Thursday, April 25, 2024

L’Alzheimer’s Association (la potente Associazione americana di volontariato non-profit che dedica le proprie risorse al supporto dei famigliari ed alla ricerca sull’Alzheimer) nel ’99 ha lanciato lo slogan «Diagnosing Dementia: See It Sooner» (diagnosticare la demenza: vederla prima). Questo slogan nasce dal fatto che ancora oggi ci si rivolga ai servizi sanitari a malattia conclamata o avanzata, solo quando i disturbi del comportamento (agitazione, insonnia, deliri, apatia, scarsa collaborazione o aggressività fisica o verbale) sono evidenti; questo avviene abitualmente dopo 2-4 anni di malattia. Complici di questo ritardo alcuni pregiudizi sull’invecchiamento, ma anche atteggiamenti negativi da parte degli operatori sanitari stessi. I primi tendono a confondere l’invecchiamento normale con la prospettiva inevitabile di un declino delle facoltà cognitive, della memoria in particolare: si ritiene che rientrino nella normalità, quando si è vecchi, sia la perdita di autonomia che quella della capacità di far funzionare correttamente il proprio cervello. Nulla di più errato. Infatti è vero il contrario per la maggioranza degli anziani: solo il 7% degli anziani con meno di 65 enni ha problemi di demenza!

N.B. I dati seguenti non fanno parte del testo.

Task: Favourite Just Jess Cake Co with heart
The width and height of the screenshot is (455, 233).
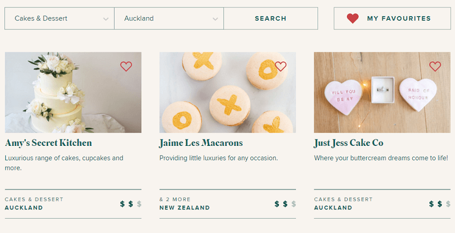Action: point(435,67)
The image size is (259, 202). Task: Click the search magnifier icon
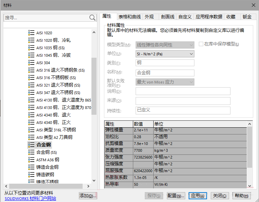pyautogui.click(x=92, y=18)
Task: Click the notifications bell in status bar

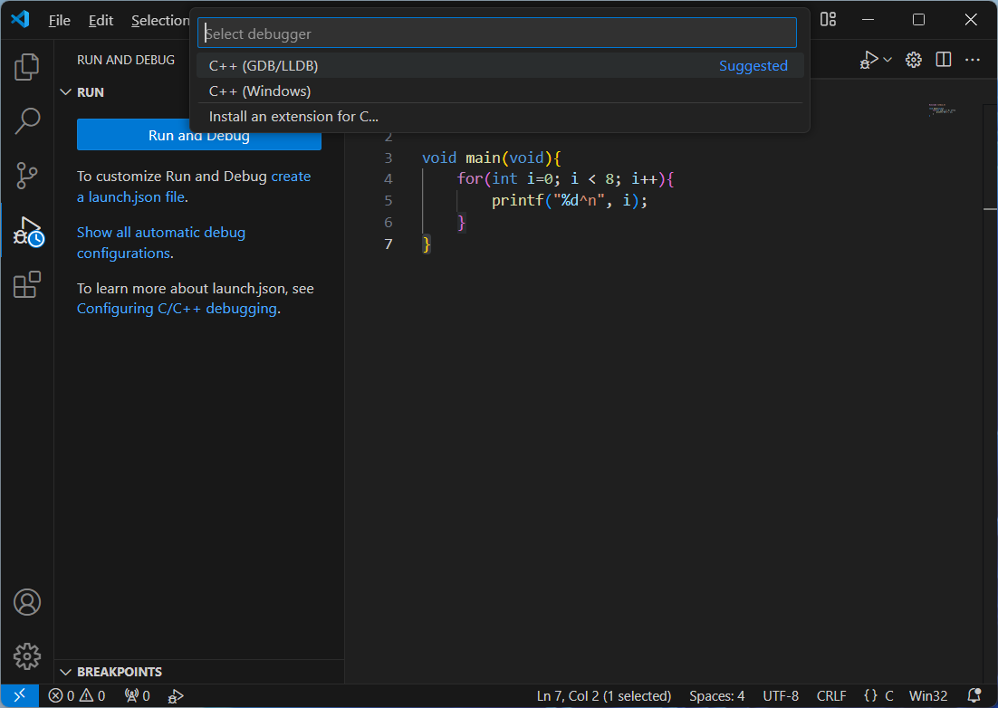Action: click(974, 695)
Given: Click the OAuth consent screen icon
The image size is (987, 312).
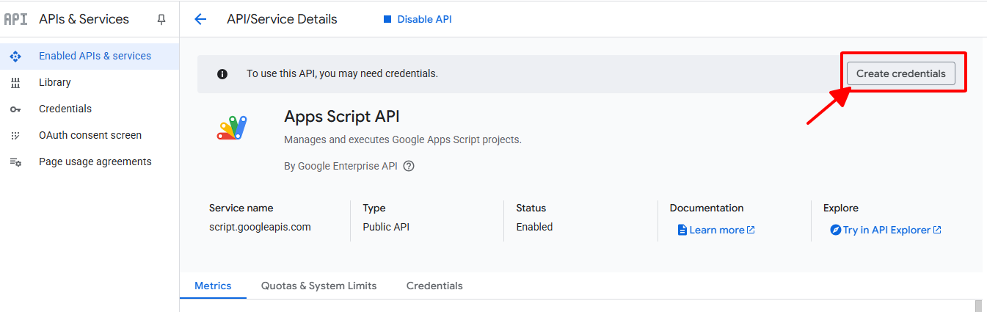Looking at the screenshot, I should click(15, 136).
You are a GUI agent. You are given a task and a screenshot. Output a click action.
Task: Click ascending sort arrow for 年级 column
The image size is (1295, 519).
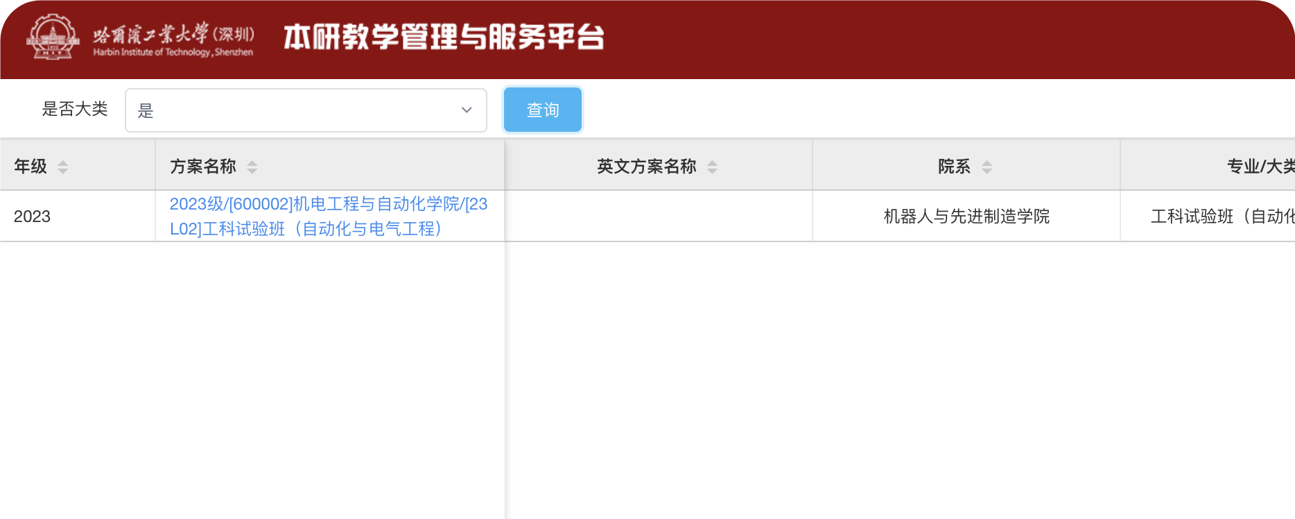(63, 162)

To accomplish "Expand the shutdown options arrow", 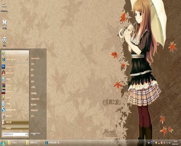I will point(39,134).
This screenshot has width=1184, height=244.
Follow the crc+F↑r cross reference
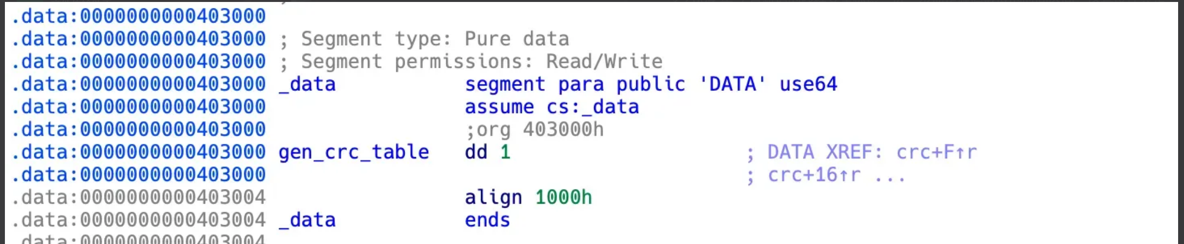tap(936, 152)
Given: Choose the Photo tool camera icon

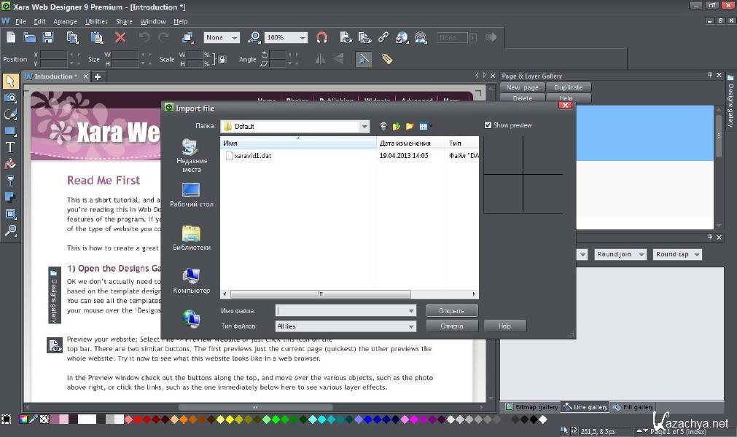Looking at the screenshot, I should pyautogui.click(x=10, y=98).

Quanto all’atteggiamento di alcuni operatori sanitari, l’assenza di cure efficaci e risolutive renderebbe inutile e dispendioso effettuare indagini diagnostiche. A questo riguardo è invece importante ed eticamente/professionalmente corretto svincolare il diritto alla diagnosi dalle prospettive di cure miracolose. Quest’ ultima considerazione vale, non solo per le demenze (in particolare la malattia di Alzheimer), ma anche per tutte le malattie croniche che affliggono le popolazioni che hanno il privilegio di invecchiare a lungo.

La diagnosi è un diritto
La prospettiva corretta è quella di vedere la diagnosi, oltre che come diritto del paziente, come indispensabile premessa alla costruzione di un’alleanza terapeutica tra malato, famigliari, e personale sanitario. Quanto più precoce è la diagnosi e tanto maggiormente anche il malato potrà essere attore delle scelte terapeutiche assistenziali che lo riguardano. Soprattutto sarà possibile condividere scelte terapeutiche ed assistenziali adatte al malato ed alla famiglia. Quest’ultima oggi si sente ancora troppo spesso sola nell’affrontare il lungo decorso della malattia di Alzheimer. Abbiamo la fortuna di disporre di una discreta rete assistenziale (le cosidette Uva, Unità Valutative Alzheimer), ma è necessario che i malati ed i famigliari vi si affidino il più presto possibile; solo cosi potranno essere alleggeriti -grazie al contributo di medici, infermieri, educatori, assistenti sociali, psicologi – il peso assistenziale ed il senso di solitudine.
Oggi è ampiamente risaputo che la malattia di Alzheimer non coinvolge solo il singolo ma di riflesso anche il nucleo famigliare poiché il malato di Alzheimer, specie nelle fasi avanzate, necessita di una continua assistenza. Sono circa 8 famiglie su 10 in Italia che preferiscono sostenere personalmente l’ammalato assumendosi integralmente i costi dei trattamenti e dedicandogli all’incirca 7 ore di assistenza diretta, ossia di pura cura, e 11 ore di sorveglianza ossia di tempo trascorso con il malato.